Listen to this article
After lunch, it’s common for people to find it difficult to maintain their wide-open gaze. If you’re working from home, you could always take a nap. But this is a common problem that many office-goers face. Lethargy develops as a result of abrupt variations in the body’s blood sugar levels. The “post-lunch dip” or “postprandial somnolence” are terms used to describe the phenomenon. You are not alone if you are experiencing the same thing. But you should be aware of how to avoid feeling sleepy after lunch in order to beat the post lunch lethargy.
The biological reason for this is adenosine, a chemical in the brain that helps sleep. It is usually at its peak right before bedtime. But it can also increase in the afternoon, leading to drowsiness after lunch. However, to beat it you need to make a few changes to your lunch diet.
In her recent Instagram post, celebrity nutritionist Dr Anjali Mukherjee spoke about how you can avoid feeling drowsy or tired after having lunch. She also shared a few foods that people often choose for lunch and consume, but they should be avoided because they are mainly responsible for the drowsiness after lunch.
Check out her post here:
She says, “An afternoon siesta can be very tempting, but the sluggishness that accompanies it can often feel unpleasant. Include grilled chicken, more vegetables, and salads; they all help improve your mood and overall health. But foods like burgers, noodles, fried starters, pav bhaji, and pizzas are common lunchtime traps that leave you feeling light headed and sleepy afterwards.”

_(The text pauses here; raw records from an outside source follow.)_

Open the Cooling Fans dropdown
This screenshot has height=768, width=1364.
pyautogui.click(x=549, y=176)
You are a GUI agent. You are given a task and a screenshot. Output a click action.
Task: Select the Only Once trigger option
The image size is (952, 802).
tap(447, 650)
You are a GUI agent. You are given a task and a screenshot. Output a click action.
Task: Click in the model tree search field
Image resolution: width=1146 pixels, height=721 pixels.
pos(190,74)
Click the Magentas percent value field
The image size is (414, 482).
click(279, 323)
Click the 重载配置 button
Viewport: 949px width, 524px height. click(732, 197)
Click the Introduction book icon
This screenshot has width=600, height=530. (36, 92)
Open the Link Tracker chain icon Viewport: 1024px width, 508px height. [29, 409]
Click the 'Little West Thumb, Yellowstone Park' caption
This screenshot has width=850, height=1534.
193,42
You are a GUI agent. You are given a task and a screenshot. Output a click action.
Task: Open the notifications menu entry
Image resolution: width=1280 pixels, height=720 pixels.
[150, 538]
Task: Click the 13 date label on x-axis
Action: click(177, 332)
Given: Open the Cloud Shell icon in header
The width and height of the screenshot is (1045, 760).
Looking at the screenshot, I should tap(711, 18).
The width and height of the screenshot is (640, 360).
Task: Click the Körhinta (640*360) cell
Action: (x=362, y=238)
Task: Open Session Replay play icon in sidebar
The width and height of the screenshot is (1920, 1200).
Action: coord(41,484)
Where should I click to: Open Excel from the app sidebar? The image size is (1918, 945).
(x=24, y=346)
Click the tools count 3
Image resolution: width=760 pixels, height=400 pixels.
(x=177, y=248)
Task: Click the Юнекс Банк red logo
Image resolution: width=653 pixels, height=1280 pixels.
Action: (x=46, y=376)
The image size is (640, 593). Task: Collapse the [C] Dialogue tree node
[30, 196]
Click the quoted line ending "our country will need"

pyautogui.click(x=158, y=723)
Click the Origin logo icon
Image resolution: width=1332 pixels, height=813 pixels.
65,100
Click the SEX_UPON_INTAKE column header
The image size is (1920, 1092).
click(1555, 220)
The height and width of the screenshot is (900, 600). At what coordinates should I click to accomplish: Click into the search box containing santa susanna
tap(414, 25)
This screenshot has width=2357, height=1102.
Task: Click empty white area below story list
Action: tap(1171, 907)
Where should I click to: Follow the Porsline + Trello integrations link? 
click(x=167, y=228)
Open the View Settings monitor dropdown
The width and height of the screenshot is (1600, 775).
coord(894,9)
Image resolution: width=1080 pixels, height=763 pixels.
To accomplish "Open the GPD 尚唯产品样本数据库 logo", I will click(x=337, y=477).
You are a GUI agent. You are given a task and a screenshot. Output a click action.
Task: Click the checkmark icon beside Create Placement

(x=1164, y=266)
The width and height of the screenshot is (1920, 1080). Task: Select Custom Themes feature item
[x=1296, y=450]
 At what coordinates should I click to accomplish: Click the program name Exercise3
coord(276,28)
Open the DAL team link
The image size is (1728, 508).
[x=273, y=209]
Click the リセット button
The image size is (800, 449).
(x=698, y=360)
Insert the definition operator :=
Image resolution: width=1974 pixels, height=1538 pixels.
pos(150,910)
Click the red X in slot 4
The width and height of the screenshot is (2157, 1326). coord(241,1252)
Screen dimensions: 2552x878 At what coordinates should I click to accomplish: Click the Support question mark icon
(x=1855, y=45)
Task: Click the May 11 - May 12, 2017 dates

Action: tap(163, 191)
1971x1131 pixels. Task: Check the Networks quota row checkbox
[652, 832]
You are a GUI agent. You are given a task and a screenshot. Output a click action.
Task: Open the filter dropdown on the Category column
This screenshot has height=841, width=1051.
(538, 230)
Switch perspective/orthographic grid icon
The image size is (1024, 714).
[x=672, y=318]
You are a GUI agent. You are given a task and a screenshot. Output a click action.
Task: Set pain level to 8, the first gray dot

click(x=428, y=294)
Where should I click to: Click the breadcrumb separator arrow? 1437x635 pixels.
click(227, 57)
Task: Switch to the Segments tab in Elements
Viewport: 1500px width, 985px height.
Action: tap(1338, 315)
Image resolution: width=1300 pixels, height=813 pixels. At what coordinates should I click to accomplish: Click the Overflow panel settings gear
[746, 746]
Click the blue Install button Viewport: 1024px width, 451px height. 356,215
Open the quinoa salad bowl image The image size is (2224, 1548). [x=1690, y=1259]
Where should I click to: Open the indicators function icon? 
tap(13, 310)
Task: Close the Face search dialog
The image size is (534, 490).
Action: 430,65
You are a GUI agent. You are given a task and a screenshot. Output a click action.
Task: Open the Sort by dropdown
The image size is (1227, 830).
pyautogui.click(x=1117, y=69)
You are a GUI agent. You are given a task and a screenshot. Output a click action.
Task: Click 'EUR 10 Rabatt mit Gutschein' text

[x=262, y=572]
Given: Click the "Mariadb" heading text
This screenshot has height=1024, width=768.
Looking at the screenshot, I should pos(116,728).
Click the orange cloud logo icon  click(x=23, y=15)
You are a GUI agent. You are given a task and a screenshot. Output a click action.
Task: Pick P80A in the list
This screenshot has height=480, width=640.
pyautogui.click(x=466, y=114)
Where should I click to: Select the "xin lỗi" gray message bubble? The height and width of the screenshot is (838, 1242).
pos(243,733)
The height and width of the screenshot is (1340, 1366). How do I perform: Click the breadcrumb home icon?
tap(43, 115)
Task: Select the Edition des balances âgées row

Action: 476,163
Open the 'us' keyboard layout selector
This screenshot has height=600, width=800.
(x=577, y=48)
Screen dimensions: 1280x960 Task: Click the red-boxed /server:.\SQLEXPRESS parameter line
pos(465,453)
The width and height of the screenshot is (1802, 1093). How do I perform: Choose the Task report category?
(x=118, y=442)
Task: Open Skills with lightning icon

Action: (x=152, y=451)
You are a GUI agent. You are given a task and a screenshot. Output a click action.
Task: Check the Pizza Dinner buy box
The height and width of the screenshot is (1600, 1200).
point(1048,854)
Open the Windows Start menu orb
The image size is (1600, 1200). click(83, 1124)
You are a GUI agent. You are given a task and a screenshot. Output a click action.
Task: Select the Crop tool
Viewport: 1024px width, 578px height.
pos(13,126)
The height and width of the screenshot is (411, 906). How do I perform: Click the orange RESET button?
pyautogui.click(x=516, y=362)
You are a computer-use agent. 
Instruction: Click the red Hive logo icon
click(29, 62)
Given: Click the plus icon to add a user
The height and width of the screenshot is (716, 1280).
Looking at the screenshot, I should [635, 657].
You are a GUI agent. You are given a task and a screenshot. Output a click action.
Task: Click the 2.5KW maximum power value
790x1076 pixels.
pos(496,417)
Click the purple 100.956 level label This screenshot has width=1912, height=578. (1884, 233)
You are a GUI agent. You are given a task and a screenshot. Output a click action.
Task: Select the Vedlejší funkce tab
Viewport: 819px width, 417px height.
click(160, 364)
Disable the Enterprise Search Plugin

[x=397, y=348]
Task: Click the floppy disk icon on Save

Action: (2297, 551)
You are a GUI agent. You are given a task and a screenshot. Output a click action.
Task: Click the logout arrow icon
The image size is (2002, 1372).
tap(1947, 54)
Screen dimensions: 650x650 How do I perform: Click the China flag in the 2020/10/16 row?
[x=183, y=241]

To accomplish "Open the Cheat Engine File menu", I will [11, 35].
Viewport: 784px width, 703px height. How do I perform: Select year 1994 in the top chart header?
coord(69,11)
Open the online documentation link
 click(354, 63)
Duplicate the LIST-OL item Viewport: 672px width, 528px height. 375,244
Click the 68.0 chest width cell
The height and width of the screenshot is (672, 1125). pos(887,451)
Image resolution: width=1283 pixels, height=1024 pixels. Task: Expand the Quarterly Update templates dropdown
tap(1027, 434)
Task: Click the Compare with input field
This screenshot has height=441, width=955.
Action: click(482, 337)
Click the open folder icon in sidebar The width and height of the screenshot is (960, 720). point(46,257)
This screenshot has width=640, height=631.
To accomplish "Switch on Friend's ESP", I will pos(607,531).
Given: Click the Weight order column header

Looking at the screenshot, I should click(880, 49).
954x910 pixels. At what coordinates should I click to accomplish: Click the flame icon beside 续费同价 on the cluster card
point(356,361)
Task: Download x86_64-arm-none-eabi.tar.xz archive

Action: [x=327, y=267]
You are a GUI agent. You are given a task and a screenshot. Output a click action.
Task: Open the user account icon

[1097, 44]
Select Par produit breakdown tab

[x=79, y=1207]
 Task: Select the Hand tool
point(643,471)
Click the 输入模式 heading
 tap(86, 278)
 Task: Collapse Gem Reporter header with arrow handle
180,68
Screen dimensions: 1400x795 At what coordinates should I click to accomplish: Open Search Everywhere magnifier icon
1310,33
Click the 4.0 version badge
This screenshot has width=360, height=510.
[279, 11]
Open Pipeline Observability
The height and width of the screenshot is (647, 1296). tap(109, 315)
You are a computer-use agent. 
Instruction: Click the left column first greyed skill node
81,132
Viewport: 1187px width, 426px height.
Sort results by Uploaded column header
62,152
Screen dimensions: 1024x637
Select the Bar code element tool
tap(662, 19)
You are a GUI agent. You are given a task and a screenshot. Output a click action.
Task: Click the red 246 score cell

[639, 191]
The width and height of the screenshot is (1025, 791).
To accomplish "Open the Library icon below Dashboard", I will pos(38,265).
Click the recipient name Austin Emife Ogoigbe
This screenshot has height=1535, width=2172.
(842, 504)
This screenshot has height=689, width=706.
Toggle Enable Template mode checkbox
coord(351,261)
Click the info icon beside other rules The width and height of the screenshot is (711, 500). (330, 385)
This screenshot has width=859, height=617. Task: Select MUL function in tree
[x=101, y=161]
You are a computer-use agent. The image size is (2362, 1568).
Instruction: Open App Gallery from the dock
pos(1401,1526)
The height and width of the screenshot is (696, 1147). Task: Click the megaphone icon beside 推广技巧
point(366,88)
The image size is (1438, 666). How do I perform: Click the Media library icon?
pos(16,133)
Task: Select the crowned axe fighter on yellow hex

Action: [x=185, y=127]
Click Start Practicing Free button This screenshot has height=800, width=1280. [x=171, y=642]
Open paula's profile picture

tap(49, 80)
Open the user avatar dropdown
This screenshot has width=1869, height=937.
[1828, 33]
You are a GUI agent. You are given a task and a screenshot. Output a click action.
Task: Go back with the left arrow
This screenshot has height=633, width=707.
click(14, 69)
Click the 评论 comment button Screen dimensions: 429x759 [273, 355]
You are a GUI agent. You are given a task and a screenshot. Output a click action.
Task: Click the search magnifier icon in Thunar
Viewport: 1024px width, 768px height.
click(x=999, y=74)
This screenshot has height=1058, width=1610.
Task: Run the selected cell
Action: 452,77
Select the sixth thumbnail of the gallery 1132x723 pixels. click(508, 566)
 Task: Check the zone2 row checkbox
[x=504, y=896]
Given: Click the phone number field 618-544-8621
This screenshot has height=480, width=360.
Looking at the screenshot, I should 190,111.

If you experience afternoon drowsiness, add protein-rich foods like eggs, lentils, quinoa, cottage cheese, peanuts, almonds, tofu, milk, and green peas to your lunch instead of sugar to help you stay awake and alert. Contrary to popular belief, protein stimulates the mind more than sugar. It is a reliable source of long-lasting energy and promotes stamina. Protein also aids in maintaining stable blood sugar levels and prevents energy spikes and crashes. And guess what? You will feel satiated and fuller for a longer time as a result.
Avoiding carbohydrates at lunch will help you stay attentive in the afternoon. It may induce sleepiness more than other foods. According to a study published in the Advances in Nutrition September 2016 issue, rapid eye movement (REM) sleep was found to be enhanced by a high-carbohydrate diet. As one of the three components of your diet, carbohydrates should be included in your diet in the form of whole grains, fruits, fresh vegetables, etc.
Common lunchtime traps are rice and curry, rice and dal, burgers, biryanis, dosas, idlis, sambar, noodles, cream, soups, corn starch based soups (in Chinese), fried starters, whether veg or non-veg, pav bhaji, vada pav, and pizzas are the commonly available lunchtime traps that most people tend to fall into and feel light headed and sleepy afterwards.